What a nifty bug recorder. I can think of all sorts of nefarious interesting uses.

boasts a mic that your iPhone or Android can only dream of having.

The MEMS microphone in higher end Android and all iPhone devices is very good at what it does. There is a 100% likelihood that this gadget this size also has a type of MEMS microphone rather than the older electret microphone technology. I think for recording I prefer electret, where a peanut-sized microphones are not considered too large. A MEMS can be much thinner, but there are always trade offs.

A microphone that is good at its job will reject signals that are undesirable.

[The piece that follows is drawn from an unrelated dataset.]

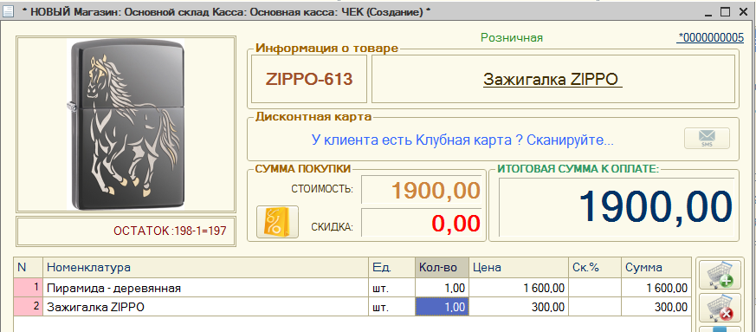Click the Цена column header
The image size is (756, 332).
point(519,267)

Such as a phone rejecting background noise coming from angles not typical of a speaker. (not omnidirectional for that particular applicaiton)

A very old school suggestion, but I think a shotgun mic mounted on or near your camera might be the ticket for most outdoor podcasts. If you have a friend able to help you run the audio gear, then you can save a lot of headaches trying to get a gadget that does it all.

Most cheap clip on lavaliere/lapel omni mics are actually pretty good re audio quality, pay a little more money and you’re using the same tech most ‘talk shows’ use on hosts and guests - requires a cable to your device/camera.
The reverb demo sounded awful, but I guess bloggers on the go might use it.
For the same price pick up a used zoom or tascam and you’ll have better quality mics (Stereo), more sfx options including the crucial high pass filter and won’t be locked into a one trick ‘convenient’ device.


A classic case of being a, “Jack of all trades, master of none.”


Works well in a lot of cases, especially indoors. It can work well for interviews were the person you’re interviewing isn’t all that familiar with microphones. Lavalier microphones can be troublesome in the wind though. And in picking up traffic noise and every airplane that flies over.


I remember back in the early 90’s a college who mixed large musical theater productions said that these were the mics they hid in the performers hairpieces which were aimed down the nose and with some sort of compressor/gating magic were actually able to exclude footsteps and tap-shoes!

Have always thought that they are an often overlooked, good bang for the bucks mic, before you get into the condenser area!